Bug 1029129
| Summary: | pcs cluster standby nodename doesn't work | ||
|---|---|---|---|
| Product: | Red Hat Enterprise Linux 6 | Reporter: | Tuomo Soini <tis> |
| Component: | pcs | Assignee: | Chris Feist <cfeist> |
| Status: | CLOSED ERRATA | QA Contact: | |
| Severity: | urgent | Docs Contact: | |
| Priority: | urgent | ||
| Version: | 6.4 | CC: | cluster-maint, djansa, fdinitto, jherrman, jruemker, mathieu.peltier, nyewale, redhat-bugzilla, robert.scheck, rsteiger, sbradley, xrobau |
| Target Milestone: | rc | Keywords: | Reopened, ZStream |
| Target Release: | --- | ||
| Hardware: | Unspecified | ||
| OS: | Unspecified | ||
| Whiteboard: | |||
| Fixed In Version: | pcs-0.9.101-1.el6 | Doc Type: | Bug Fix |
| Doc Text: |
Prior to this update, the pcs utility was using an incorrect location to search for cluster node names, and the "pcs cluster standby" command therefore could not find the specified cluster node. As a a consequence, it was not possible to put cluster nodes in standby mode. With this update, pcs properly searches for node names in the /etc/cluster/cluster.conf file and putting cluster nodes in standby mode works correctly.
|
Story Points: | --- |
| Clone Of: | Environment: | ||
| Last Closed: | 2014-10-14 07:21:37 UTC | Type: | Bug |
| Regression: | --- | Mount Type: | --- |
| Documentation: | --- | CRM: | |
| Verified Versions: | Category: | --- | |
| oVirt Team: | --- | RHEL 7.3 requirements from Atomic Host: | |
| Cloudforms Team: | --- | Target Upstream Version: | |
| Embargoed: | |||
| Bug Depends On: | |||
| Bug Blocks: | 1032159, 1032161 | ||
|
Description
Tuomo Soini
2013-11-11 17:46:41 UTC
Version: 0.9.90 so latest update. We are experiencing exactly the same issue. We configured our setup like at http://floriancrouzat.net/2013/04/rhel-6-4-pacemaker-1-1-8-adding-cman-support-and-getting-rid-of-the-plugin/ described. Since updating from pcs-0.9.26-10.el6_4.1 to pcs-0.9.90-1.0.1.el6 "pcs cluster standby $(uname -n)" fails like stated above. An strace(1) shows this for me: open("/etc/corosync/corosync.conf", O_RDONLY) = -1 ENOENT (No such file or directory) Why the heck does it need corosync.conf(5) again? Isn't ccs(1) doing the job anymore? Cross-filed case 00979407 on the Red Hat customer portal. Definitely a bug, it should be looking for the current pacemaker nodes, fixed upstream with this patch. https://github.com/feist/pcs/commit/8b888080c37ddea88b92dfd95aadd78b9db68b55 As a workaround, you can run 'crm_standby -v on -N <nodename>' to standby a node or 'crm_standby -D -N <nodename>' to unstandby a node. Confirmed. Backporting the patch to a running system does the job for us:
--- snipp ---
--- /usr/lib/python2.6/site-packages/pcs/cluster.py
+++ /usr/lib/python2.6/site-packages/pcs/cluster.py.orig
@@ -360,7 +360,7 @@
usage.cluster(["unstandby"])
sys.exit(1)
- nodes = utils.getNodesFromPacemaker()
+ nodes = utils.getNodesFromCorosyncConf()
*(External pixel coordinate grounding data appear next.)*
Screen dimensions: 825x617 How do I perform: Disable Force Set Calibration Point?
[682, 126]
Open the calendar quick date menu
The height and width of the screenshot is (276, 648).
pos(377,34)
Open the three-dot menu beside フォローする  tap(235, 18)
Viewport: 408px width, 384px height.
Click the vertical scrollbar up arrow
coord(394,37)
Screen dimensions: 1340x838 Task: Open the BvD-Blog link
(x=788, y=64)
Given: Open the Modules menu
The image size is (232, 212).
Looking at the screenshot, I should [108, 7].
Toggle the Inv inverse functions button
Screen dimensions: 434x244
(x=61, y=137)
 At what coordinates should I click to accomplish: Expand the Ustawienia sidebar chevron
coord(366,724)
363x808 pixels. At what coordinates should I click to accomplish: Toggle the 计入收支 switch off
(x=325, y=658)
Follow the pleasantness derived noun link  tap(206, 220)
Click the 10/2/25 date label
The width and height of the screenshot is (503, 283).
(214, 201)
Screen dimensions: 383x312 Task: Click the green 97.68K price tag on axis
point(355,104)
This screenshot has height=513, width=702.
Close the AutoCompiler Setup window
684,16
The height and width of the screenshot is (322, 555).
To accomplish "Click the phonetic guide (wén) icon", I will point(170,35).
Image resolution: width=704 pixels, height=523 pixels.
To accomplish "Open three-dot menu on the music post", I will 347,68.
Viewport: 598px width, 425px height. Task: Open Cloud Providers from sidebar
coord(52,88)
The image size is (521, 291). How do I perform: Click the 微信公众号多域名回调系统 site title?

if "--all" not in utils.pcs_options:
nodeFound = False
--- snapp ---
Any chance to get this in before RHEL 6.6 GA as GSS says? AFAIK this is now
going to be supported with RHEL 6.5 GA and all documentation out there talks
about "pcs cluster (un)standby <nodename>". Breaking this is IMHO not good.
There's lots of other places where getNodesFromCorosyncConf is incorrectly referenced. As that file does not exist on RHEL Clusters, all of these are incorrect: [root@localhost pcs]# grep getNodesFromCorosyncConf * cluster.py: sync_nodes(utils.getNodesFromCorosyncConf(),utils.getCorosyncConf()) cluster.py: auth_nodes(utils.getNodesFromCorosyncConf()) cluster.py: nodes = utils.getNodesFromCorosyncConf() cluster.py: for node in utils.getNodesFromCorosyncConf(): cluster.py: for node in utils.getNodesFromCorosyncConf(): cluster.py: nodes = utils.getNodesFromCorosyncConf() cluster.py: for node in utils.getNodesFromCorosyncConf(): cluster.py: for node in utils.getNodesFromCorosyncConf(): cluster.py: for my_node in utils.getNodesFromCorosyncConf(): cluster.py: for my_node in utils.getNodesFromCorosyncConf(): cluster.py: for node in utils.getNodesFromCorosyncConf(): status.py: corosync_nodes = utils.getNodesFromCorosyncConf() status.py: all_nodes = utils.getNodesFromCorosyncConf() utils.py:def getNodesFromCorosyncConf(): utils.py: for c_node in getNodesFromCorosyncConf(): utils.py: for c_node in getNodesFromCorosyncConf(): utils.py: c_nodes = getNodesFromCorosyncConf() I get also an error message concerning corosync.conf when running "pcs cluster status": # pcs cluster status ... PCSD Status: Error: no nodes found in corosync.conf Before Fix: [root@ask-02 test]# rpm -q pcs pcs-0.9.90-2.el6.noarch [root@ask-02 test]# pcs cluster standby ask-02 Error: node 'ask-02' does not appear to exist in configuration [root@ask-02 test]# pcs config | grep Node Corosync Nodes: Pacemaker Nodes: Node: ask-02 Node: ask-03 After Fix: [root@ask-02 test]# rpm -q pcs pcs-0.9.101-1.el6.noarch [root@ask-02 test]# pcs status | grep ask-02 Online: [ ask-02 ask-03 ] [root@ask-02 test]# pcs cluster standby ask-02 [root@ask-02 test]# pcs status | grep ask-02 Node ask-02: standby Since the problem described in this bug report should be resolved in a recent advisory, it has been closed with a resolution of ERRATA. For information on the advisory, and where to find the updated files, follow the link below. If the solution does not work for you, open a new bug report. http://rhn.redhat.com/errata/RHBA-2014-1526.html |